Unlike most other sin offerings, the red heifer was not male, but female. A message in this metaphor might be: would the female sacrifice suggest that the ritual is life-giving? Through women we are born and gain mortal life; through Messiah, we become spiritually reborn and gain eternal life. Yeshua taught this principle when He said, "I am come that they might have life.” “I am the good shepherd: the good shepherd gives His life for the sheep.” John 10:11.
Numbers 19:1-19 contain the exact instructions of the red heifer; the slaughtering, the blood, how it is to be burned, and the bathing of the priest. In Numbers 19:9-10 we are given a revelation: 'A man who is clean shall gather up the ashes of the heifer and put them in a ceremonially clean place, outside the camp. They shall be kept by the Israelite community for use in the water of cleansing, it is for purification from sin.'
The ashes are gathered up by someone clean, not unclean, pure not impure. The ashes are to go into a clean place and be kept by the community for use in the water of cleansing for the purification of sin.
Chukat continues with Moses striking the rock after The LORD specifically commanded him to speak to the rock in Numbers 20:1-13. Moses is denied entry into the land, for not honoring God as holy before the people. In Numbers 20:9-11 Moshe alludes to a misguided statement that he too is part of the solution, bringing water from the rock. When in fact, it was God and God alone. ‘So Moses took the staff from the Lord’s presence, just as he commanded him. 10 He and Aaron gathered the assembly together in front of the rock and Moses said to them, “Listen, you rebels, must we bring you water out of this rock?” 11 Then Moses raised his arm and struck the rock twice with his staff. Water gushed out, and the community and their livestock drank.’ Notice the ‘we’.
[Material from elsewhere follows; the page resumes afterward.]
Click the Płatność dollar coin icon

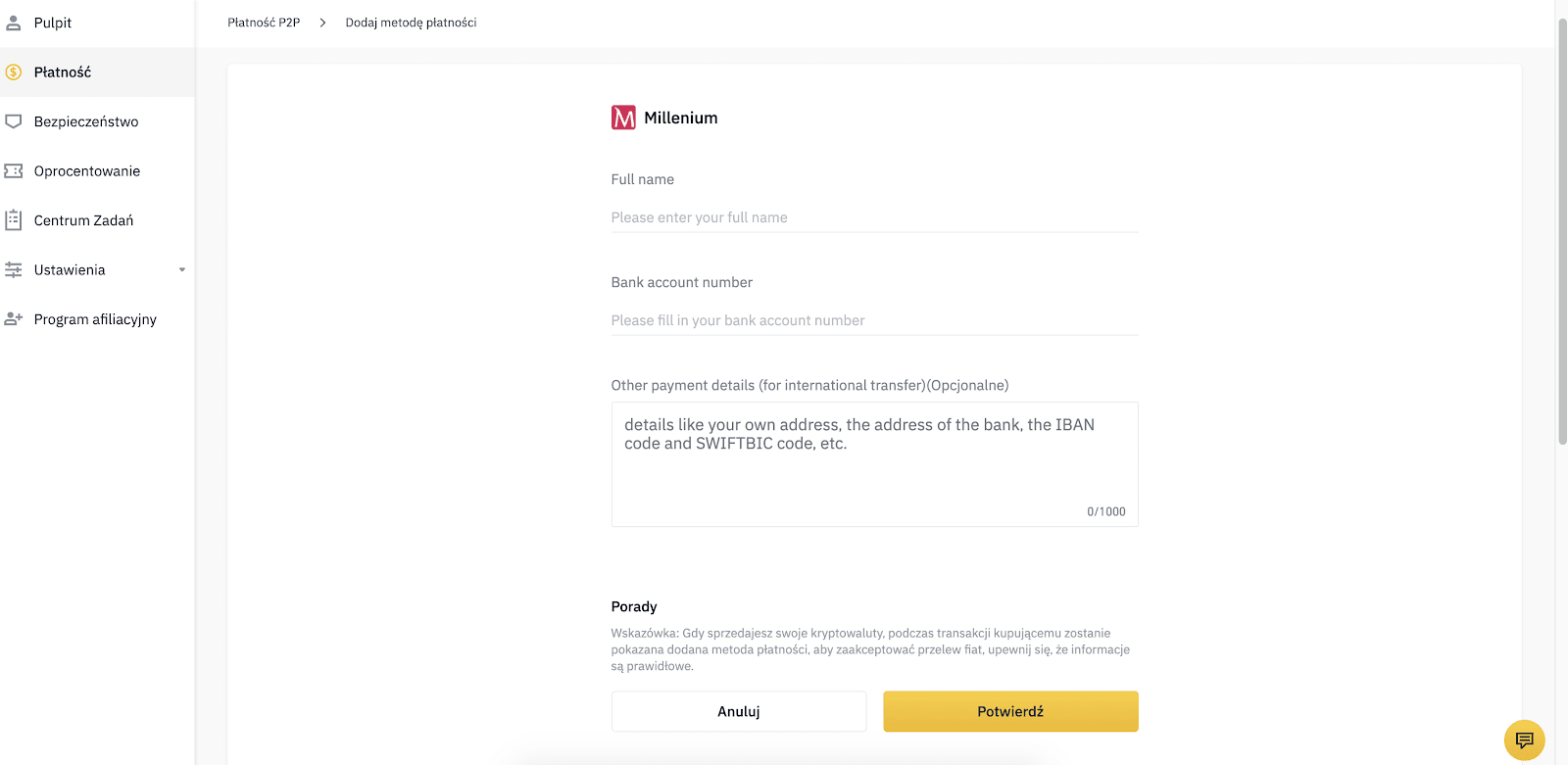click(14, 72)
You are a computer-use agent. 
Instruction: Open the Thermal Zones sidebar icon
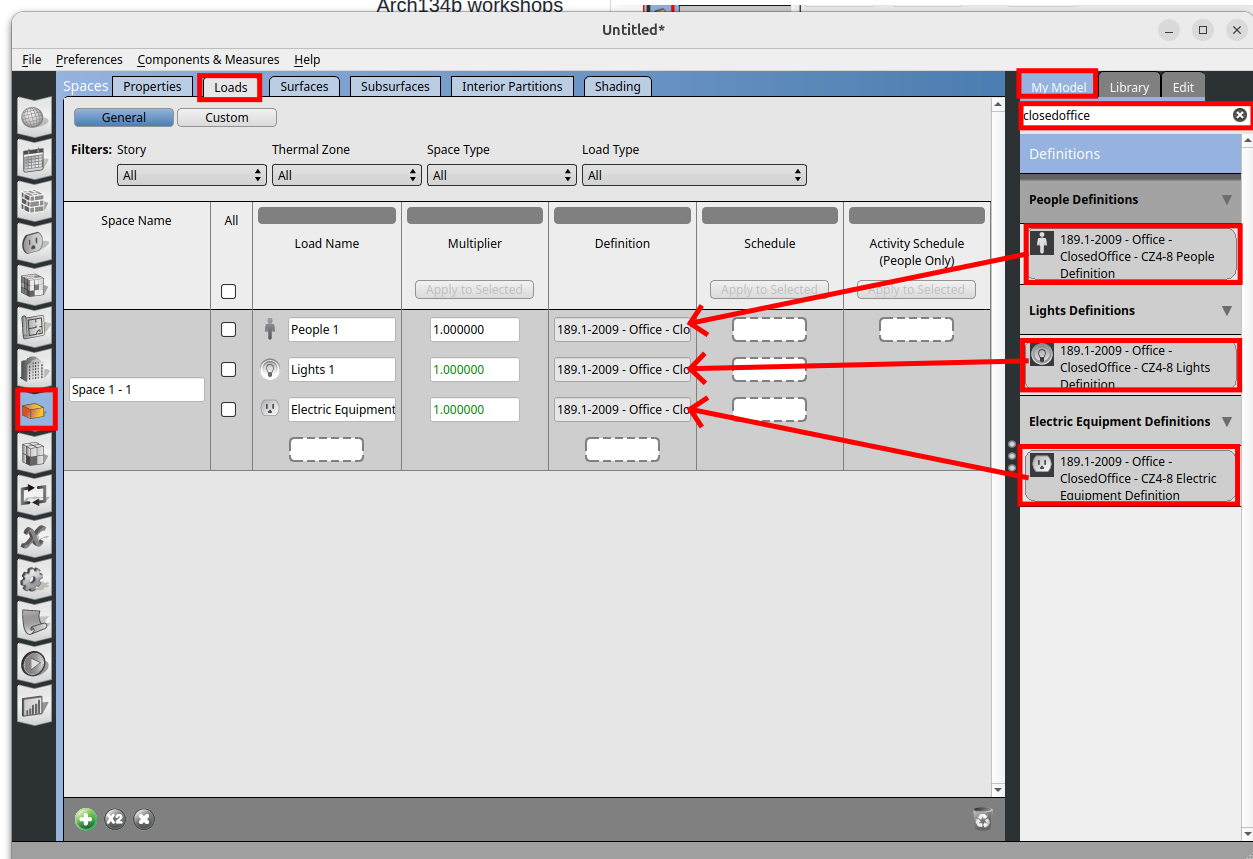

The LORD once again gives the people life-sustaining water in Numbers 21:17-18 ‘Then Israel sang this song: “Spring up, O well! Sing about it, about the well that the princes dug, that the nobles of the people sang—the nobles with scepters and staffs.” Numbers 21 continues with Israel conquering the Amorites and the surrounding settlements.
Chukat ends with Numbers 22:1 ‘Then the Israelites traveled to the plains of Moab and camped along the Jordan across from Jericho.’
We may not understand the purpose of the red heifer, but what we do know is that we follow the commands of Adonai to the best of our ability.